I am no scientist either but dark can disappear as fast as light can go through it, and return as fast as light leaves it. Um . . . ok that's all the thinking I can do today . . . seems iggy is correct.

Must rest now . . . :p

SFW


Thanks for setting me straight Snow, my bad, but it wasn't the JD. Apologies to iooqxpooi for not paying attention. Sorry bud, got a little confused there. Must be the onset of old age.

Cary
 

StarLord

Senior Member
Messages
3,187
What is the speed of dark?

Rialb,

If I am not mistaken Ioquixpooi has hammered it. In this realm of duality, the speed of light has to be balanced by it opposite, thus the speed of light would seem to be correct.

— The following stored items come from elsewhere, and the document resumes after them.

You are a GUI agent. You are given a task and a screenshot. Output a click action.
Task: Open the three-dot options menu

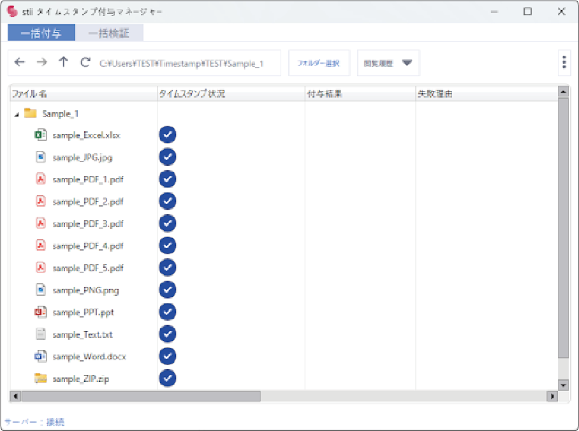[x=564, y=62]
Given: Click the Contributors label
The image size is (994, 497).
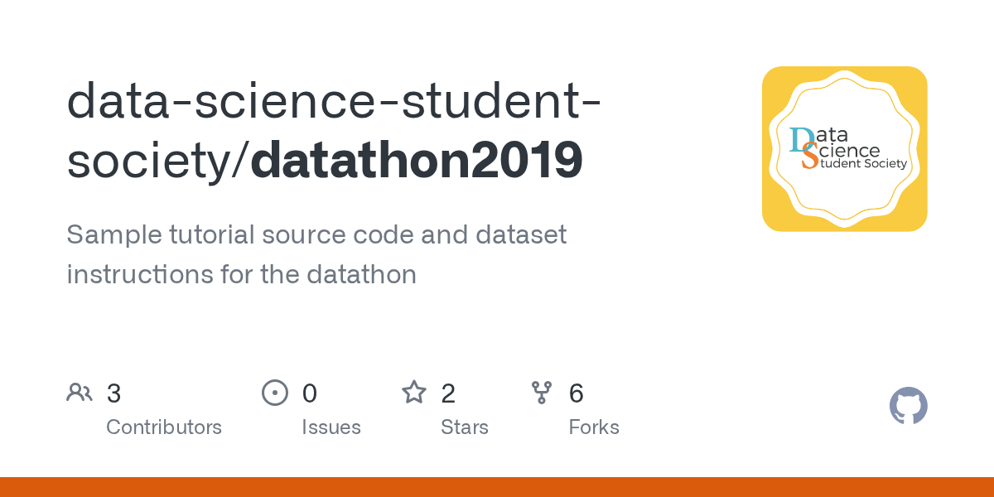Looking at the screenshot, I should point(164,427).
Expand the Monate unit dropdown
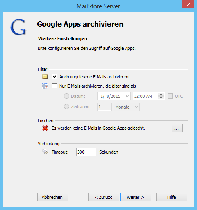The image size is (197, 210). (127, 107)
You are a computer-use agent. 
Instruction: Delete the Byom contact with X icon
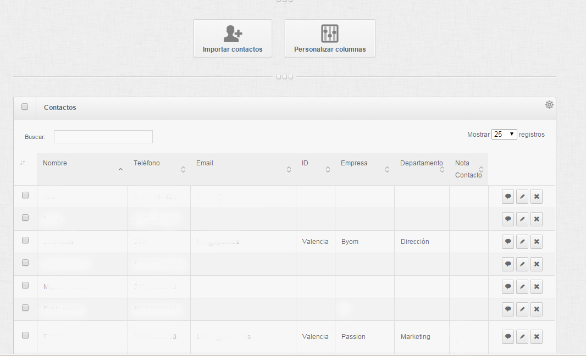tap(537, 242)
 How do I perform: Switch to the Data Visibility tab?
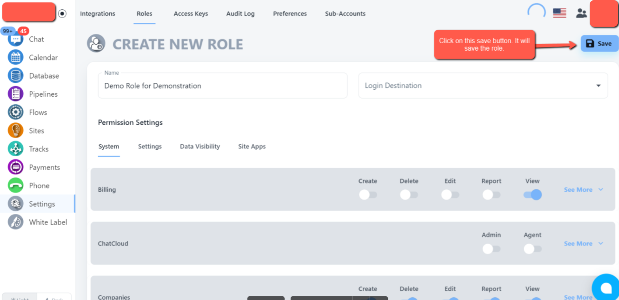[x=200, y=147]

However, this does present a conundrum due to the fact that measuring the speed of something that is likened to 'the absence of Light' would prove problematical at best. You would probably be measuring the instant that light started and stopped registering/traveling which leads to the fact that darkness is always there already in the absence of light.
 

DadOf5

Member
Messages
292
What is the speed of dark?

I should probably know better than to post on a science thread, but I've been mulling this over a bit and it seems to me that if darkness is merely the absence of light, then darkness would be static. No speed at all.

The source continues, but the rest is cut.